Open akartsky opened 2 years ago
There are the errors that might see on the tensorboard pod when you try to use S3
1] This is caused because we need to specify AWS_REGION
as environment variable for the pod
2022-03-17 19:17:23.774900: W tensorflow/core/platform/s3/aws_logging.cc:57] Encountered Unknown AWSError 'PermanentRedirect': The bucket you are attempting to access must be addressed using the specified endpoint. Please send all future requests to this endpoint.

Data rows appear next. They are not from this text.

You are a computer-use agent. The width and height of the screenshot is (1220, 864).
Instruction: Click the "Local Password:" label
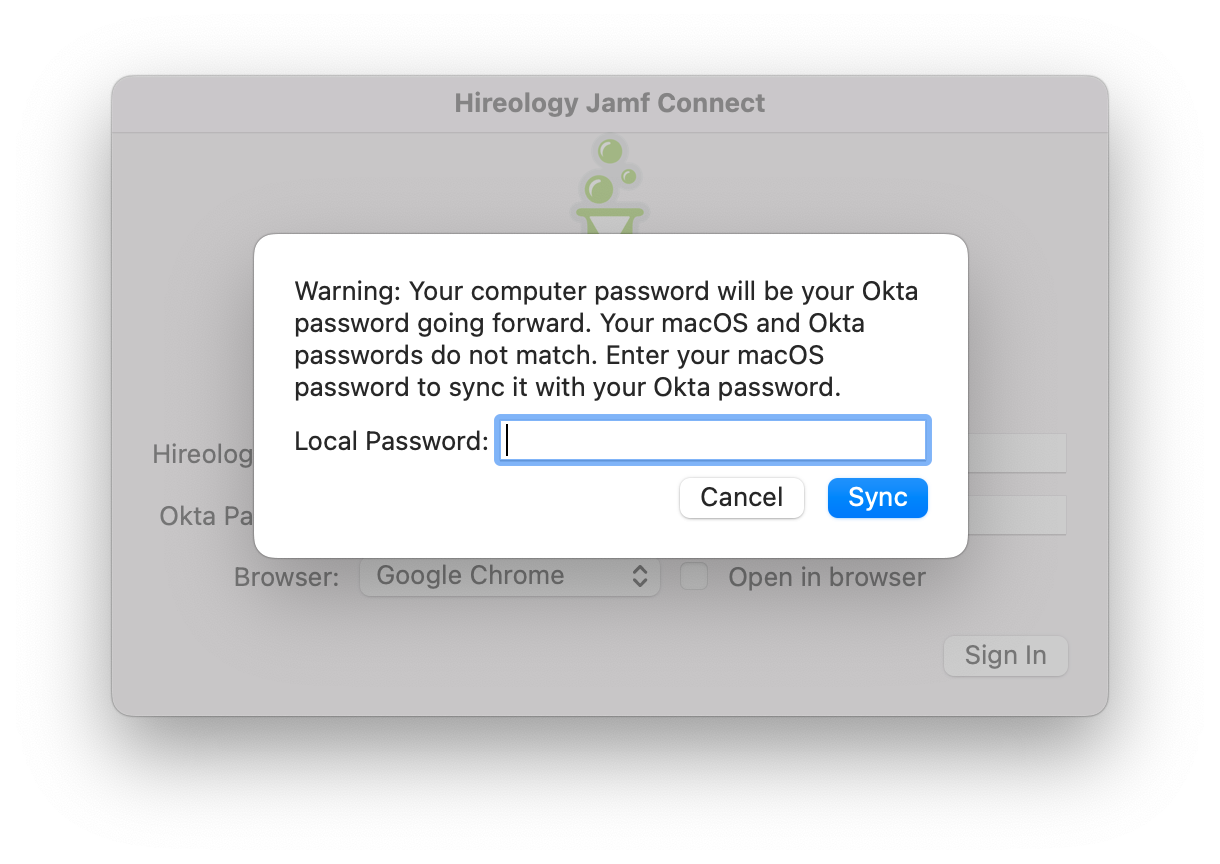coord(391,441)
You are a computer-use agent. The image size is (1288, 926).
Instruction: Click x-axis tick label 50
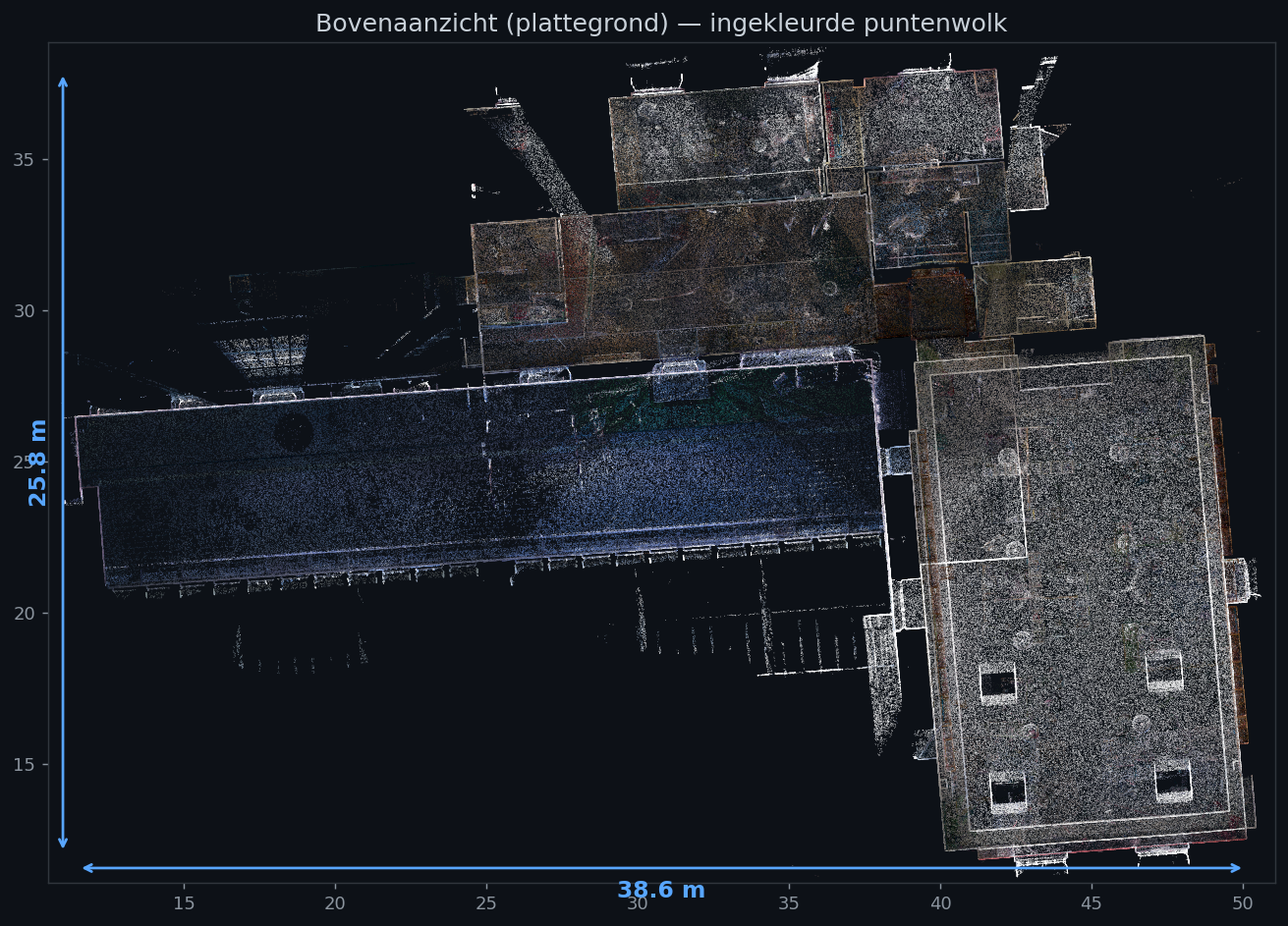pyautogui.click(x=1244, y=903)
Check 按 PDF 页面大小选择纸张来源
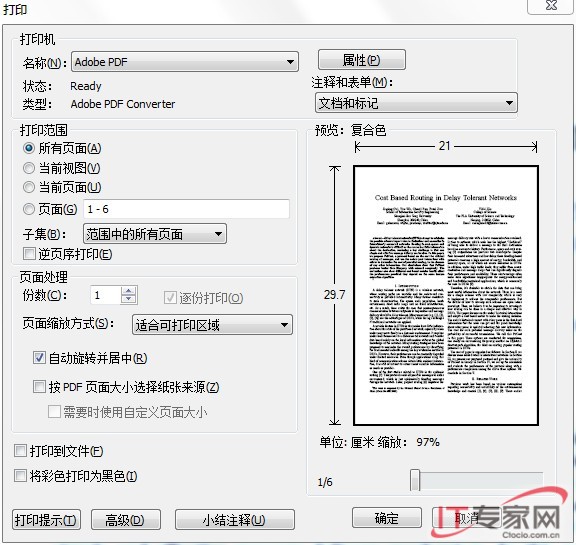 [x=39, y=387]

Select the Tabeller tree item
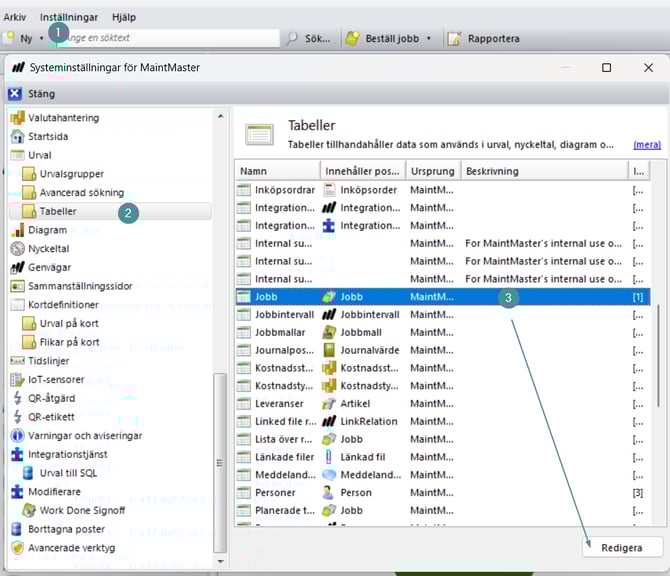point(58,211)
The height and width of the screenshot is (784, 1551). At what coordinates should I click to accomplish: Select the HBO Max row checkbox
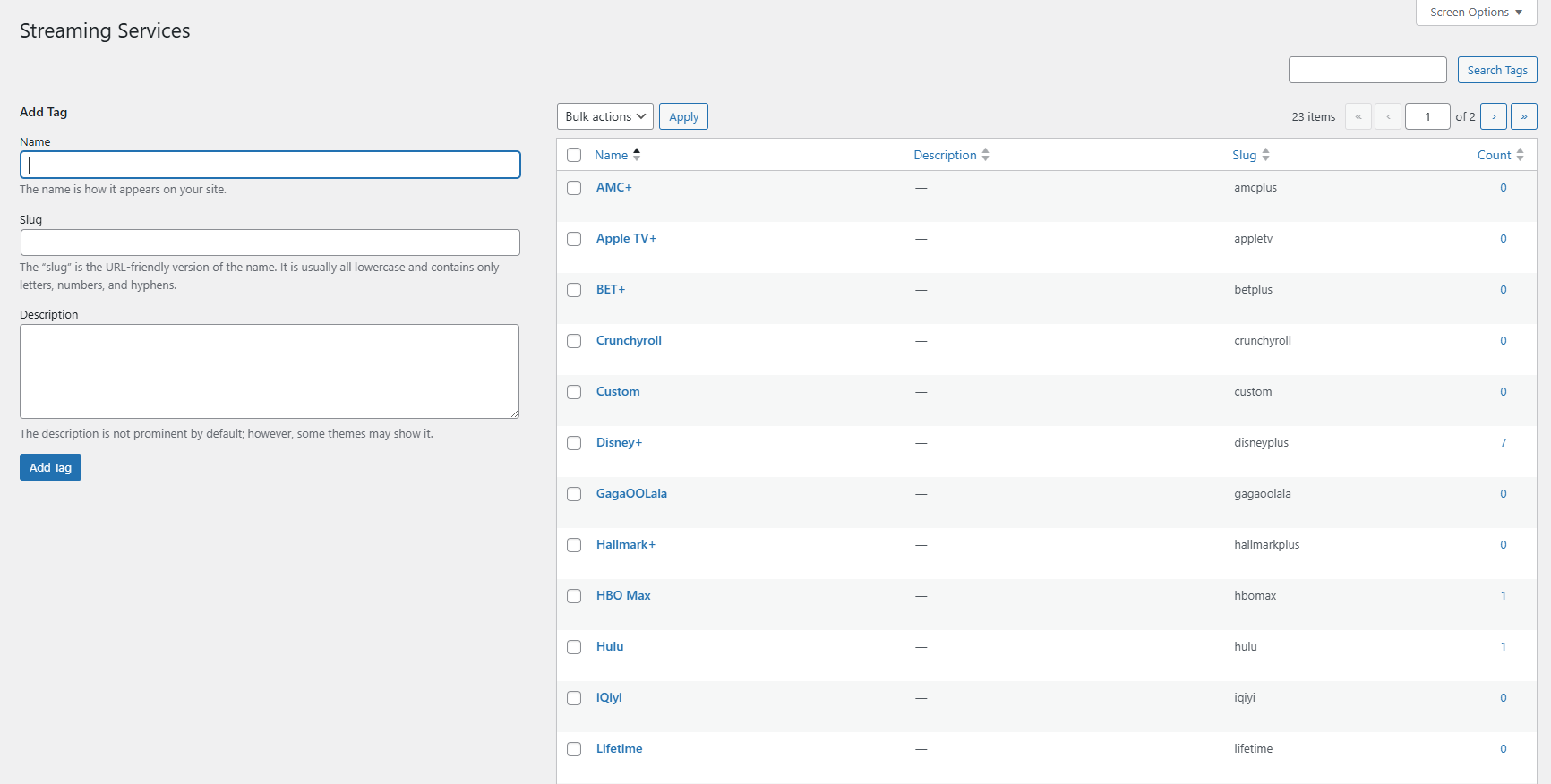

2022-03-17 19:17:23.774947: E tensorflow/core/platform/s3/aws_logging.cc:60] HTTP response code: 301
2] This is caused because the pod does not have permissions to access the S3 bucket (pod will default to using Node IAM role if no secrets are provided and that will not have S3 access)
2022-03-17 18:51:05.696810: W tensorflow/core/platform/s3/aws_logging.cc:57] Encountered AWSError 'AccessDenied': Access Denied
2022-03-17 18:51:05.696857: E tensorflow/core/platform/s3/aws_logging.cc:60] HTTP response code: 403
The current implementations of TensorBoard controller does not mount AWS secrets and doesn't have configMap for providing env variable inputs to tensorboard pod
This is Not a good workaround and you have to do this for every tensorboard pod that you launch.
1] Create AWS secrets in the kubeflow user namespace (This IAM user should have S3 access to the bucket) Eg:
apiVersion: v1
kind: Secret
metadata:
name: aws-secret
namespace: <your_kubeflow_user_namespace>
type: Opaque
data:
AWS_ACCESS_KEY_ID: <base_64_key>
AWS_SECRET_ACCESS_KEY: <base_64_secret>
2] Launch a TensorBoard from the UI with S3 object storage link
Eg:
Name : <name_for_your_tensorboard>
Object Storage Link : s3://<your_bucket_name>
Current KF deployment uses TensorBoard version 2.1.0
3] Edit the deployment for the tensorboard pod that was just created
kubectl edit deployment <name_for_your_tensorboard> -n <your_kubeflow_user_namespace>
then add the following environment variables to it (on the same level as args, command and image)
env:
- name: AWS_REGION
value: <your_s3_bucket_region>
- name: AWS_ACCESS_KEY_ID
valueFrom:
secretKeyRef:
name: aws-secret
key: AWS_ACCESS_KEY_ID
- name: AWS_SECRET_ACCESS_KEY
valueFrom:
secretKeyRef:
name: aws-secret
key: AWS_SECRET_ACCESS_KEY
Now if you go to the UI of the tensorboard that you had created it should be working.
Make code changes in the TensorBoard controller
1] Modify the TensorBoard controller and provide a configMap input so that users can specify environment variables 2] Mount AWS credentials just like they are currently doing for GCS
Need to work on this PR
Upstream issue: https://github.com/kubeflow/kubeflow/issues/6493
"Support TensorBoard in Kubeflow Pipelines" section of document is outdated : https://www.kubeflow.org/docs/distributions/aws/pipeline/#support-tensorboard-in-kubeflow-pipelines
Outdated Doc :
TensorBoard needs some extra settings on AWS like below:
Create a Kubernetes secret aws-secret in the kubeflow namespace. Follow instructions here.
Create a ConfigMap to store the configuration of TensorBoard on your cluster. Replace with your S3 region.